Data itu disampaikan oleh peneliti dari Balai Penelitian dan Pengembangan Budidaya Ikan Hias (Balitbangdias) tersebut, saat seminar Potensi Budidaya Karang Hias dan Ikan Hias Laut di Badan Litbang Kelautan dan Perikanan Ancol, Jakarta Utara, pada 21 April 2015.
Lebih jauh Ofri menuturkan, jenis karang polip besar seperti Cynarina lacrymalis, Scolymia spp, dan Tracyphyllia geoffroyi tergantung pada alam.
Ekspor karang hias yang masih mengandalkan alam itu, disinyalir mempercepat laju penurunan populasi bila tidak dikelola baik. Negara tujuan ekspor seringkali menolak hasil alam itu. “Contoh karang polip besar yang ditolak di Uni Eropa karena masih mengandalkan alam. Sebab itu, perlu produksi hasil budidaya,” kata Ofri.
Hal senada disampaikan Prof Dr Suharsono, Scientific Authority CITES yang menjelaskan bahwa pengambilan karang hias dari alam ke depan akan dibatasi, kecuali untuk sumber induk sebagai upaya penyegaran induk lama karena faktor kelelahan genetik dari metode fragmentasi.
Karang polip besar merupakan karang berukuran coralite (mulut) besar. Karang itu memiliki warna menarik dengan habitat di perairan agak dalam.
Permintaan dan harga karang berpolip besar di pasar ekspor sangat tinggi, sedangkan populasi di alam tidak sebanyak polip kecil.

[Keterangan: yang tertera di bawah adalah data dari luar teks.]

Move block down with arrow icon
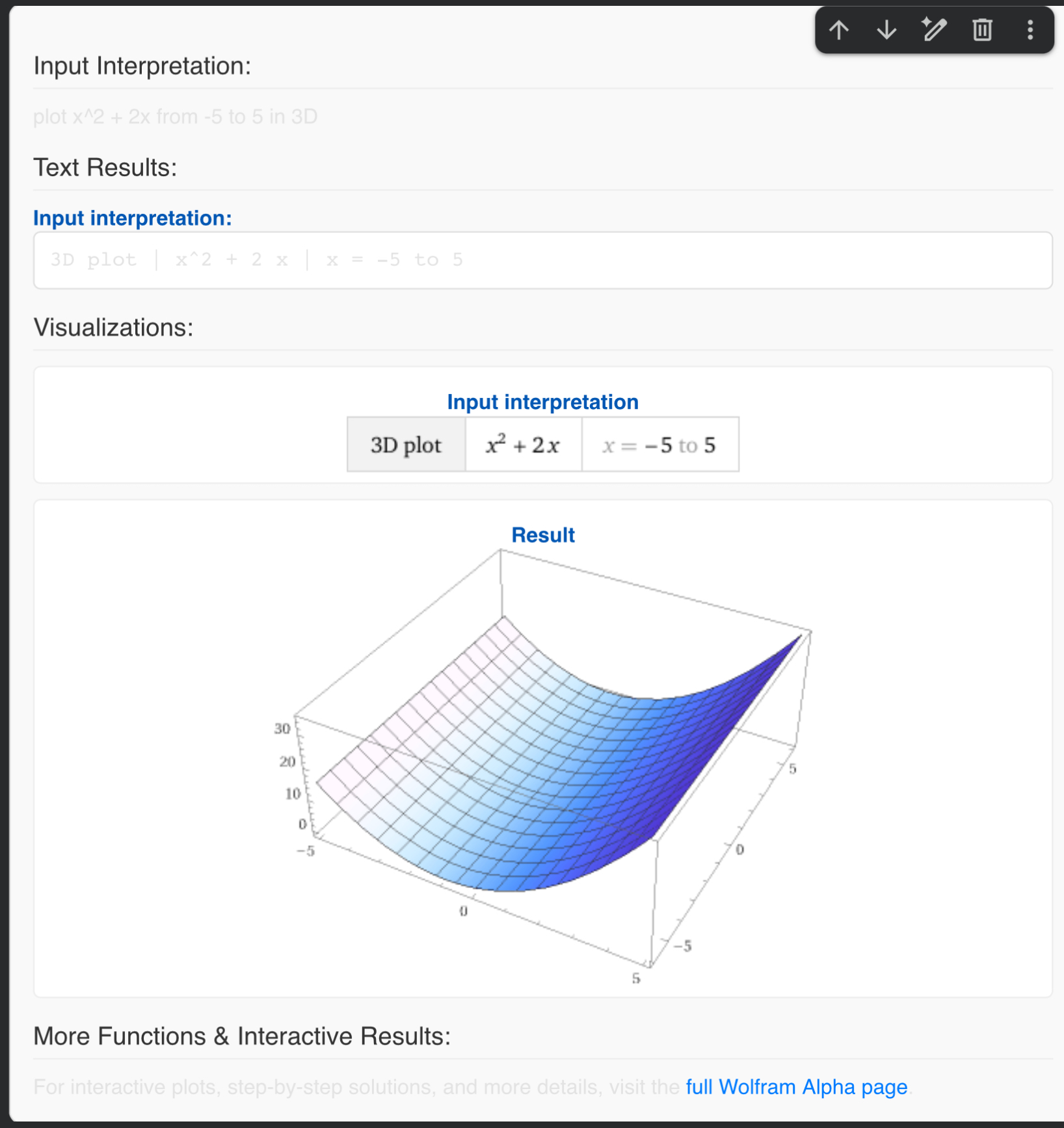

Untuk mengantisipasi hal itu, Kementerian Kelautan dan Perikanan (KKP) melalui Balitbangdias dengan menggandeng CV Cahaya Baru sebagai mitra berupaya melakukan penelitian dan pengembangan budidaya karang hias di Indonesia.
Tidak hanya teknologi budidaya karang hias, kerjasama penelitian dan pengembangan lain dilakukan dengan meriset teknologi budidaya ikan hias clown Amphiprion spp, udang hias laut Lysmata spp, dan kultur pakan alami laut.